Les jours de canicule, la pièce reste fraîche et la lumière y est fantastique. De beaux reflets le soir dans les petits carreaux colorés de la porte. Dans notre entrée, il y a aussi une porte-fenêtre. Le matin, nous aimons contempler notre petit jardin côté rue. Un arbre, des buissons, des primevères au printemps, des coquelicots et des bleuets l'été. L'hiver, les mésanges charbonnières et les moineaux domestiques y trouvent des graines, échappées des herbes que nous aimons laisser pousser.
Le soir, quand je rentre du travail, vous m'enlacez avec un «bonsoir ma belle » susurré dans le creux de mon oreille. Alors je ne peux m'empêcher de pleurer. Nous savons tellement bien nous aimer. »
Elle a arrêté de parler. Je n'ai pas enchaîné tout de suite. J'ai écouté les sons étranges émis par la tuyauterie. Des jours que ce dysfonctionnement durait, j'avais fini par trouver ça presque musical, une mystérieuse mélodie. J'ai ressenti un immense de sentiment de gratitude. Elle avait osé me révéler ses pensées les plus secrètes. Très ému, je lui ai dit : « Votre confiance me touche. »

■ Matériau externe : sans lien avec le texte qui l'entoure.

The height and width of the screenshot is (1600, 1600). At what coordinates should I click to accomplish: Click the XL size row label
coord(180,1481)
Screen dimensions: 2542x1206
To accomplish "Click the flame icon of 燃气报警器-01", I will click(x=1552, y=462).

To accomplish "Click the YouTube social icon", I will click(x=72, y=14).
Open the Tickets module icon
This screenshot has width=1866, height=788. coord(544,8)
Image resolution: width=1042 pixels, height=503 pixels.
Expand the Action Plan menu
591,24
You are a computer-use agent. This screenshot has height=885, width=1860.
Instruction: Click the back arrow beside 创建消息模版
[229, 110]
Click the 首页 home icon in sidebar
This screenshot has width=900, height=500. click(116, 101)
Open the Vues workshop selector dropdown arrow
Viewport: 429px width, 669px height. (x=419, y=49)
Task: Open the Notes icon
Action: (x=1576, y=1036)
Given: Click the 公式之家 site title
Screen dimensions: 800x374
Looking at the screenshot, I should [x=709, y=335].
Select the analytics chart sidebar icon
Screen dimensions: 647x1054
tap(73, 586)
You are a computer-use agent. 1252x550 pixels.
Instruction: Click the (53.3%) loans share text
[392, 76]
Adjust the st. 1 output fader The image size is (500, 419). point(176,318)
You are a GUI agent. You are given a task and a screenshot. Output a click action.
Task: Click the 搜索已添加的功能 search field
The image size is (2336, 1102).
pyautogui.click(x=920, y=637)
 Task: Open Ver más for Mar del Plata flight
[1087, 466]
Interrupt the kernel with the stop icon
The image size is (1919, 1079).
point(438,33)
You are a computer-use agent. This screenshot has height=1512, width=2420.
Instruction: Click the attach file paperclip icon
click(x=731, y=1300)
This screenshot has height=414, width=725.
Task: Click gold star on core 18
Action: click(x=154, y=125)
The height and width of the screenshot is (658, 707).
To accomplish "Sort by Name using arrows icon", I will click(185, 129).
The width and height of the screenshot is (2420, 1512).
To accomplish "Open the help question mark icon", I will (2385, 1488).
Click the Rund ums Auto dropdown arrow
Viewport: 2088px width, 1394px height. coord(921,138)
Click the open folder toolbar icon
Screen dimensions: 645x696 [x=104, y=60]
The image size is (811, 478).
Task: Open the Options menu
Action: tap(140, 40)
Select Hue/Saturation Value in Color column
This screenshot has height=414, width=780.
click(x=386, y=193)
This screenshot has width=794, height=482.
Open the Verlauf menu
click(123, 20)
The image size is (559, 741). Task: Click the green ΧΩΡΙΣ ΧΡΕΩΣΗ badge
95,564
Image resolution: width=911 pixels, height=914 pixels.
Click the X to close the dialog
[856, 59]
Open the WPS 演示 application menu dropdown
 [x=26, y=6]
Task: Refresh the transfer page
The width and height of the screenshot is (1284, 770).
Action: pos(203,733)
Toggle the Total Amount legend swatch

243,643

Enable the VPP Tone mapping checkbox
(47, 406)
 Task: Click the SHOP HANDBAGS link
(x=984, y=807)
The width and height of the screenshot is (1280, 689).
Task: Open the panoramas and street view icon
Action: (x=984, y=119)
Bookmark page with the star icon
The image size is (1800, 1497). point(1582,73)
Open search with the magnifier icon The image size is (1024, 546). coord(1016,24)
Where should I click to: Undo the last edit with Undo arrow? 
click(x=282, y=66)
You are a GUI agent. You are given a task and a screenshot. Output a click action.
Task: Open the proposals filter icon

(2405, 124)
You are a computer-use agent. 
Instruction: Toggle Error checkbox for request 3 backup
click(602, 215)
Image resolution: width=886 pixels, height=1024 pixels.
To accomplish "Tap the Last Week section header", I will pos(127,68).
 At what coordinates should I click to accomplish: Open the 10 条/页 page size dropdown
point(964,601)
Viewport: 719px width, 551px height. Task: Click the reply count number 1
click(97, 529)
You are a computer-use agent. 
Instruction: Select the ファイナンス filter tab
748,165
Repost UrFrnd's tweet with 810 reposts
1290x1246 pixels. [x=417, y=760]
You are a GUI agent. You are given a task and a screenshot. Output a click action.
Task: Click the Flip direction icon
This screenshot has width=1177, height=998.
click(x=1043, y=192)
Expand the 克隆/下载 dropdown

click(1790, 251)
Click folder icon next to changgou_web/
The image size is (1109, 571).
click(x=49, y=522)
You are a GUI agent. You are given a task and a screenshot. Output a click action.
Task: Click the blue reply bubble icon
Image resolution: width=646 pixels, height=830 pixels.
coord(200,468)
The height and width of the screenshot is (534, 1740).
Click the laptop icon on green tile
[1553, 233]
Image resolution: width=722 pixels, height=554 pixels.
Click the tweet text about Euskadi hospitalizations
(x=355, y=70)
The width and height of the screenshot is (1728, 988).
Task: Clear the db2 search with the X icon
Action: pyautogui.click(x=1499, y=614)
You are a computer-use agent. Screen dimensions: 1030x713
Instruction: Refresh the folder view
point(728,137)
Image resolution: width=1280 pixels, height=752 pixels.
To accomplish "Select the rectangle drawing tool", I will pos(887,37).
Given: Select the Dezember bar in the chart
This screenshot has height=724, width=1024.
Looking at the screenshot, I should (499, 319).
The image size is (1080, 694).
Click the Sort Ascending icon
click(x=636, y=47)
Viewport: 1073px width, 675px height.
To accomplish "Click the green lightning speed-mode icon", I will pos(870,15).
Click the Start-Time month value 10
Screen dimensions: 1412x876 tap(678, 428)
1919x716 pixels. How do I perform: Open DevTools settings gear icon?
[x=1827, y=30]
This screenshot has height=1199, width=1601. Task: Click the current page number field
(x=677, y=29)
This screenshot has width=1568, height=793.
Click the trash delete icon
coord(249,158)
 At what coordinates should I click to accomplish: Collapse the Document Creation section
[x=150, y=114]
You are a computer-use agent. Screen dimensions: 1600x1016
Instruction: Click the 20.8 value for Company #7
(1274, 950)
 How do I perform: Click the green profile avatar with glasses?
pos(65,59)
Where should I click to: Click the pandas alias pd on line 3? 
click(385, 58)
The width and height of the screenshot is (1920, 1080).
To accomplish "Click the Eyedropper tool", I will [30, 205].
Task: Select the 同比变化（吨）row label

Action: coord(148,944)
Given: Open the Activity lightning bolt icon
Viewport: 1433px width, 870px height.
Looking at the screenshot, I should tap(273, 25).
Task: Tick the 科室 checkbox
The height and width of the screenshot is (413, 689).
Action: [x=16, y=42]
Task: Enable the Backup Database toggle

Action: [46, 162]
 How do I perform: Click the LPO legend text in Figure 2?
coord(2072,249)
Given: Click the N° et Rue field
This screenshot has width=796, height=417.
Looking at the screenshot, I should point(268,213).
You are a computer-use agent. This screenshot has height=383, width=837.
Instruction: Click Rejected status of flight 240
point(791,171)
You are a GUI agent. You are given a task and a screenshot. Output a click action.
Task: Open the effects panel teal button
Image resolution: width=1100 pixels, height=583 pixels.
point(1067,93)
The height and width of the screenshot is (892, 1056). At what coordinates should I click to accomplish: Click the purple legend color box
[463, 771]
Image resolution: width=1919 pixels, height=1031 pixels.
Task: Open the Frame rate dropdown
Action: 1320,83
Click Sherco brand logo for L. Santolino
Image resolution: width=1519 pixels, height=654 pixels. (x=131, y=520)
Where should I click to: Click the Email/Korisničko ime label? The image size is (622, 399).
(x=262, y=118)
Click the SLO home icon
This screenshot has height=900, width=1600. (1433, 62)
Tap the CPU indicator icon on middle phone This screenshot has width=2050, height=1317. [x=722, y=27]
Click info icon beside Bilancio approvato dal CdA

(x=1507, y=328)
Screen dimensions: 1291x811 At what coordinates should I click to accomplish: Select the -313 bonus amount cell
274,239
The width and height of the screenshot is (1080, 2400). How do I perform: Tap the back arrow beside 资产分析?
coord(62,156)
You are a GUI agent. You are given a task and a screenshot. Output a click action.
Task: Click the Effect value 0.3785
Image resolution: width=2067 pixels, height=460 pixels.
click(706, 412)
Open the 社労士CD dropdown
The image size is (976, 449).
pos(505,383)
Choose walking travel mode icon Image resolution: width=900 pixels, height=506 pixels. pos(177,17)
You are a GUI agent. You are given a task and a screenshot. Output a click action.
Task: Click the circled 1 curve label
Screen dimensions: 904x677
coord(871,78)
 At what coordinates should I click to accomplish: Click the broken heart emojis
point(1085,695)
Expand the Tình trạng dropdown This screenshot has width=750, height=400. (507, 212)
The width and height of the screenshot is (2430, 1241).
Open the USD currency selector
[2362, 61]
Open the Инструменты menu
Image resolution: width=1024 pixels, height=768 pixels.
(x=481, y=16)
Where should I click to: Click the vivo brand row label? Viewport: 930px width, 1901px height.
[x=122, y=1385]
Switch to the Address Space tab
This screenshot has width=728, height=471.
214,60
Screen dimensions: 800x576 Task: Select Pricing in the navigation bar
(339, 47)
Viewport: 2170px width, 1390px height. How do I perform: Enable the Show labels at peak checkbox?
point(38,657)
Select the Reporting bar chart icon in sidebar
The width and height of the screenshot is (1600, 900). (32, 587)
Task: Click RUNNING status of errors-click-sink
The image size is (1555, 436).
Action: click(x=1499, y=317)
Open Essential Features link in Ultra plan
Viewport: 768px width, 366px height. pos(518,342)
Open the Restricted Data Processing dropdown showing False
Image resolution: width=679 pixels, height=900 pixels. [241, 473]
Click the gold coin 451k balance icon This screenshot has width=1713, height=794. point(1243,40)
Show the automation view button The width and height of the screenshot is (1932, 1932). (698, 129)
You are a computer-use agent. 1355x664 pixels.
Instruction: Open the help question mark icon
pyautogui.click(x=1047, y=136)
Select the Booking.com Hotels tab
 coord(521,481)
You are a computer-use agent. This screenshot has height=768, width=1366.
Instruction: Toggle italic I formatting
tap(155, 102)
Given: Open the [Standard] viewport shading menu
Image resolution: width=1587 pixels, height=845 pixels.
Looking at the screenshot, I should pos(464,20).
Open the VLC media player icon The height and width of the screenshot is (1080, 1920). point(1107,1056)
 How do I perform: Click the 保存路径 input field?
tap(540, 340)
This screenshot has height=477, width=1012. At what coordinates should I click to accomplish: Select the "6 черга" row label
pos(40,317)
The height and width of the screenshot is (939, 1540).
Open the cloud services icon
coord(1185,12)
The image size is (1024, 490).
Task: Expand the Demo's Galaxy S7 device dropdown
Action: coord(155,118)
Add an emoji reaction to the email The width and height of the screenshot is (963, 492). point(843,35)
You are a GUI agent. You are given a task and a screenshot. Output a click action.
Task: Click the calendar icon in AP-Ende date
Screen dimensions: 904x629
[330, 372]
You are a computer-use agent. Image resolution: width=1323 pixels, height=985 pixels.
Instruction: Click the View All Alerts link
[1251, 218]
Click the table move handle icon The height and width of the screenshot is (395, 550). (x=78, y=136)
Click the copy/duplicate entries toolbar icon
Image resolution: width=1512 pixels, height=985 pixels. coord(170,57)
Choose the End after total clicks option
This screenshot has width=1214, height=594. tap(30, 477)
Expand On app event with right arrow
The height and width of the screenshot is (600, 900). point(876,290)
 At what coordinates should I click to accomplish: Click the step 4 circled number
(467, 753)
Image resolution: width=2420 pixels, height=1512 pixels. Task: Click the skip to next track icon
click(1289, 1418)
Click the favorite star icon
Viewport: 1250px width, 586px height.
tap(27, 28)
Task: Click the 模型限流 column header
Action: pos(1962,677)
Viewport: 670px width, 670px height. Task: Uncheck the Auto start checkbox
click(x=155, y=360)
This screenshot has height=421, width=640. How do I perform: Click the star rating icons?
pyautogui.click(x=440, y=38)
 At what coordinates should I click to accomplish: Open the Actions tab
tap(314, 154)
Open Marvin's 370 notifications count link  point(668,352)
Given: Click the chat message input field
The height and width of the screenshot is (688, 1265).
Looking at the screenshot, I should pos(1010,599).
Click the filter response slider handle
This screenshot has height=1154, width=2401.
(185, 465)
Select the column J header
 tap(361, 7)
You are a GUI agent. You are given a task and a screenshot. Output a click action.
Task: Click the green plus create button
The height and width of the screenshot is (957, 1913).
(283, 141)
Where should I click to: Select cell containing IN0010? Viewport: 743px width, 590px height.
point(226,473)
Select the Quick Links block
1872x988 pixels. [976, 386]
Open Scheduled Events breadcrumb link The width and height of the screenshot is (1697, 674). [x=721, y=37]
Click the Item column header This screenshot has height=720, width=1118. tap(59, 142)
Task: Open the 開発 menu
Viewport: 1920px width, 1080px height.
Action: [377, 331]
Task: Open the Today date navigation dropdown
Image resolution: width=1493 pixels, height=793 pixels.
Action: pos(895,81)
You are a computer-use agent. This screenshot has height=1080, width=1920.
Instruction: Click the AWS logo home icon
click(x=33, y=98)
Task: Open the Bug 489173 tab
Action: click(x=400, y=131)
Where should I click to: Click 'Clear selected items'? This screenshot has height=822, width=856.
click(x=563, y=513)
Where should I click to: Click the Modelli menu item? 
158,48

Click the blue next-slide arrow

C'était la première fois qu'elle pleurait. Et qu'elle me regardait comme ça. Je me disais, si tu baisses les yeux, même juste un peu, c'est foutu, tu dois être là. Présent, complètement. De longues minutes sont passées. Ensemble.
Le plus important, finalement, je crois, c'est la qualité de notre relation. L'écho de nos deux inconscients, quelque chose d'unique. De souterrain, mystérieux. Indicible. Quelque chose de très beau.
Je l'aime, oui. Mais d'un amour véritable et désintéressé. Comme seul un psy peut aimer.